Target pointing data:
-.-.-

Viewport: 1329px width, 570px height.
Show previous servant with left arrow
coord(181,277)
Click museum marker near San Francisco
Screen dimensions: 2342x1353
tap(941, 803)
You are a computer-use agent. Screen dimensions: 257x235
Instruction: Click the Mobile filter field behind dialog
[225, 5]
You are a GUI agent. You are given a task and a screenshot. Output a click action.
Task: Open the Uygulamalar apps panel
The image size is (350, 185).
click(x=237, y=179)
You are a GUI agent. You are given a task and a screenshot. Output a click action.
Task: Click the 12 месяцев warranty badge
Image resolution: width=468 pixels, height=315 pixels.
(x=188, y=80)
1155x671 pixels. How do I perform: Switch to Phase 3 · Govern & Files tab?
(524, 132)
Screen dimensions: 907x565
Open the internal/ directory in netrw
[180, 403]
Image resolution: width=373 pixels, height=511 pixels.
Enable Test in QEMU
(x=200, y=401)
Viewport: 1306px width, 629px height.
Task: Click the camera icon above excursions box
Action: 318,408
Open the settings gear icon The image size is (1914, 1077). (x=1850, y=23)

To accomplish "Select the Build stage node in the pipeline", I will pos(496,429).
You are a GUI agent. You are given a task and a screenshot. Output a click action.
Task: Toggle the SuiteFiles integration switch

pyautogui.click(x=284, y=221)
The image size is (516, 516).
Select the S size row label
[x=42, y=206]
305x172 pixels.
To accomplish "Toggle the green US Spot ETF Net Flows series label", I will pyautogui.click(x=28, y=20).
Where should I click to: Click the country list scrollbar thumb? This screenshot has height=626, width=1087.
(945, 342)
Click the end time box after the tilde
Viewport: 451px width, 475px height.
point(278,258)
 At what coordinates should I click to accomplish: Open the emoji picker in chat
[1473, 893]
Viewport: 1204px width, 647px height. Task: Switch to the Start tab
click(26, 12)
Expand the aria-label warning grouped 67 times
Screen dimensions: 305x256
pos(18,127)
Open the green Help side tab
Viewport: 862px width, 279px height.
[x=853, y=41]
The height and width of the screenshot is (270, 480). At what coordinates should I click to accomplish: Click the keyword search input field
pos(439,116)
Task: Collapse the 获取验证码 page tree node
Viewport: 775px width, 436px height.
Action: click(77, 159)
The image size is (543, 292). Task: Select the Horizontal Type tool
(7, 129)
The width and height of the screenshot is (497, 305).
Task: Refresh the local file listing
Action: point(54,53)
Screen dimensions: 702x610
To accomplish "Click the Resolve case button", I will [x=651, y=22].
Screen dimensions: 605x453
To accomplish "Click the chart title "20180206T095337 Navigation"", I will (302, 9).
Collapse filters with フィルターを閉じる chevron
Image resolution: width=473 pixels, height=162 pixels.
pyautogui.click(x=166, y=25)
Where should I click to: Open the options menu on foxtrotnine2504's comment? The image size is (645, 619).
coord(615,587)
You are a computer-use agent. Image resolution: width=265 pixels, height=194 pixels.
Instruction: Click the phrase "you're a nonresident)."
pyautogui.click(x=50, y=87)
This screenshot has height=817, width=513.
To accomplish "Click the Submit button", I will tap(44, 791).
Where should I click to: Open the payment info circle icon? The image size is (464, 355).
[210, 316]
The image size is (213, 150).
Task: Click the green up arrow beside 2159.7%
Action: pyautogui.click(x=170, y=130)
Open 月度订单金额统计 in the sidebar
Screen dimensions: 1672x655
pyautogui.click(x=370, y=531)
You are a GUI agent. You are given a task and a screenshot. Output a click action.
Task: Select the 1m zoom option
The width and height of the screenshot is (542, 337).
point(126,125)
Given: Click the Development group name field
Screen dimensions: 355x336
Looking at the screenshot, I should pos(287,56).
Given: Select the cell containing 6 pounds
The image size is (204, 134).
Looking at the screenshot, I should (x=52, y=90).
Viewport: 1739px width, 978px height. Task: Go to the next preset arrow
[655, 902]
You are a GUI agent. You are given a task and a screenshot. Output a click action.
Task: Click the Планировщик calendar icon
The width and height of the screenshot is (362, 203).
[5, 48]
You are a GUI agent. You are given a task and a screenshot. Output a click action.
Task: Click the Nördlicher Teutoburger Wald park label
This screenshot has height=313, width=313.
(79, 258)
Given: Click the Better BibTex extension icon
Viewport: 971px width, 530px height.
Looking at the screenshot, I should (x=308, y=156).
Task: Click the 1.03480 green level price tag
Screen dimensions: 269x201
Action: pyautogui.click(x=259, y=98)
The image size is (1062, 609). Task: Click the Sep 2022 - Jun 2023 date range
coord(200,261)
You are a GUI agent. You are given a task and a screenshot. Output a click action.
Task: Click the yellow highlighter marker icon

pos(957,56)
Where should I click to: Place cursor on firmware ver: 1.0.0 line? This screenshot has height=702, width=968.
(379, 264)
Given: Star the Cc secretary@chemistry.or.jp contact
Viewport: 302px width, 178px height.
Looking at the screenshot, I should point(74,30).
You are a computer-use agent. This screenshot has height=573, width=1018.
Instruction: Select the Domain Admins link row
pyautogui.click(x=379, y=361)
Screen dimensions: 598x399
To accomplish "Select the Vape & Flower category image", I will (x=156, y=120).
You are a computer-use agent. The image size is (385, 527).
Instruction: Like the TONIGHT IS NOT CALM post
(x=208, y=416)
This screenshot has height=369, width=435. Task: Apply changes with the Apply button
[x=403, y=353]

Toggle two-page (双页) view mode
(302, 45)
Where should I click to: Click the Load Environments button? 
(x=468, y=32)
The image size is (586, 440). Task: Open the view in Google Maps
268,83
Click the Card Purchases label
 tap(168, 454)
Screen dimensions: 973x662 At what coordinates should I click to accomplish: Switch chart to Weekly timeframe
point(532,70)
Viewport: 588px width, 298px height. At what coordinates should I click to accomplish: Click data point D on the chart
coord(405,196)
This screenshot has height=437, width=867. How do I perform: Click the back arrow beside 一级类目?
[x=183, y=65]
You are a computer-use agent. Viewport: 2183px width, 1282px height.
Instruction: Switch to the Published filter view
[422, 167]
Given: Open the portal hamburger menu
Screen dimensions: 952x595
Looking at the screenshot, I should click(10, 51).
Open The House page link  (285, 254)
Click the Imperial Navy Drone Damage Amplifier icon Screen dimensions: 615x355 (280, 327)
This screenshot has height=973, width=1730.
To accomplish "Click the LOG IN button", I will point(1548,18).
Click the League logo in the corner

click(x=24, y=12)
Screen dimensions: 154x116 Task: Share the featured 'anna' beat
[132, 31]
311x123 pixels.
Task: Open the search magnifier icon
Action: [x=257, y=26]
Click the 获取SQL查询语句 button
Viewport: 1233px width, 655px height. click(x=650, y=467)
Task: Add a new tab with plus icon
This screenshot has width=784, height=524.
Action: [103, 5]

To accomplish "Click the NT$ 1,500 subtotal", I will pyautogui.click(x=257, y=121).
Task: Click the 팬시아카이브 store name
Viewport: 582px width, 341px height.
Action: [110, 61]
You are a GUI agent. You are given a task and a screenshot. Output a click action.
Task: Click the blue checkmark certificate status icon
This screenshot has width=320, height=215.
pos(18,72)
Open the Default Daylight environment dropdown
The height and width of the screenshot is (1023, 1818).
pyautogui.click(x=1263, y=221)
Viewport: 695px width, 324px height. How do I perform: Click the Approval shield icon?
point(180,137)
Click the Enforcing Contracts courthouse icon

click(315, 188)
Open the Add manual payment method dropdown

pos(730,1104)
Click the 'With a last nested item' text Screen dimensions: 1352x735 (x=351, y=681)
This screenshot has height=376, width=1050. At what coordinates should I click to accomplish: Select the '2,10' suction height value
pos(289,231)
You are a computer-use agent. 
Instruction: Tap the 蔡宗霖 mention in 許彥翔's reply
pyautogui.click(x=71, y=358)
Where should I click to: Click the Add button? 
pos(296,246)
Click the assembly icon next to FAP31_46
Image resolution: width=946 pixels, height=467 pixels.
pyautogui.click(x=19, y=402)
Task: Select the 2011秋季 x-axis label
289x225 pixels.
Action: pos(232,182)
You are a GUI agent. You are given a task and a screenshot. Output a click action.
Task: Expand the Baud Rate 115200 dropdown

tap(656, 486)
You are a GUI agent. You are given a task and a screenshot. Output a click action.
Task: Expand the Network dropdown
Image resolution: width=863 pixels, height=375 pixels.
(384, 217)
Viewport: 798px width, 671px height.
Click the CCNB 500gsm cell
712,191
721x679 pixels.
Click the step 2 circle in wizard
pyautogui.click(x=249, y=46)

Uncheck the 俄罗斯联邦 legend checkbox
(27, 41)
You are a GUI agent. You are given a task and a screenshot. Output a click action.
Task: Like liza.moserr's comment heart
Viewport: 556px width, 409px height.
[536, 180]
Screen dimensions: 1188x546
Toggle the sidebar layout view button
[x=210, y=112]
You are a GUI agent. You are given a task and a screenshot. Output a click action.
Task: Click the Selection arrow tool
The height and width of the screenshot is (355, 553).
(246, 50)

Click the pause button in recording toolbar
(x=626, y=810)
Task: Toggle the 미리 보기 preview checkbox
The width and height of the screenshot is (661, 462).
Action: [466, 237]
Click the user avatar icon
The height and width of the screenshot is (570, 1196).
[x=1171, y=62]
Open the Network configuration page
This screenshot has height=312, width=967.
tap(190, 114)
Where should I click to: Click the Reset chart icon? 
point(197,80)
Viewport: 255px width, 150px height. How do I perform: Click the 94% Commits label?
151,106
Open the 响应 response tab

-.-.-

▶ **Your goal**:
Repeat the lines of the entries above word for word, from the line containing "Open 月度订单金额统计 in the sidebar" down through the line containing "(x=208, y=416)", with both of those lines included.

▶ **Answer to this exercise**:
Open 月度订单金额统计 in the sidebar
Screen dimensions: 1672x655
pyautogui.click(x=370, y=531)
You are a GUI agent. You are given a task and a screenshot. Output a click action.
Task: Select the 1m zoom option
The width and height of the screenshot is (542, 337).
point(126,125)
Given: Click the Development group name field
Screen dimensions: 355x336
Looking at the screenshot, I should pos(287,56).
Given: Select the cell containing 6 pounds
The image size is (204, 134).
Looking at the screenshot, I should (x=52, y=90).
Viewport: 1739px width, 978px height. Task: Go to the next preset arrow
[655, 902]
You are a GUI agent. You are given a task and a screenshot. Output a click action.
Task: Click the Планировщик calendar icon
The width and height of the screenshot is (362, 203).
[5, 48]
You are a GUI agent. You are given a task and a screenshot. Output a click action.
Task: Click the Nördlicher Teutoburger Wald park label
This screenshot has height=313, width=313.
(79, 258)
Given: Click the Better BibTex extension icon
Viewport: 971px width, 530px height.
Looking at the screenshot, I should (x=308, y=156).
Task: Click the 1.03480 green level price tag
Screen dimensions: 269x201
Action: pyautogui.click(x=259, y=98)
The image size is (1062, 609). Task: Click the Sep 2022 - Jun 2023 date range
coord(200,261)
You are a GUI agent. You are given a task and a screenshot. Output a click action.
Task: Click the yellow highlighter marker icon

pos(957,56)
Where should I click to: Place cursor on firmware ver: 1.0.0 line? This screenshot has height=702, width=968.
(379, 264)
Given: Star the Cc secretary@chemistry.or.jp contact
Viewport: 302px width, 178px height.
Looking at the screenshot, I should point(74,30).
You are a computer-use agent. This screenshot has height=573, width=1018.
Instruction: Select the Domain Admins link row
pyautogui.click(x=379, y=361)
Screen dimensions: 598x399
To accomplish "Select the Vape & Flower category image", I will (x=156, y=120).
You are a computer-use agent. The image size is (385, 527).
Instruction: Like the TONIGHT IS NOT CALM post
(x=208, y=416)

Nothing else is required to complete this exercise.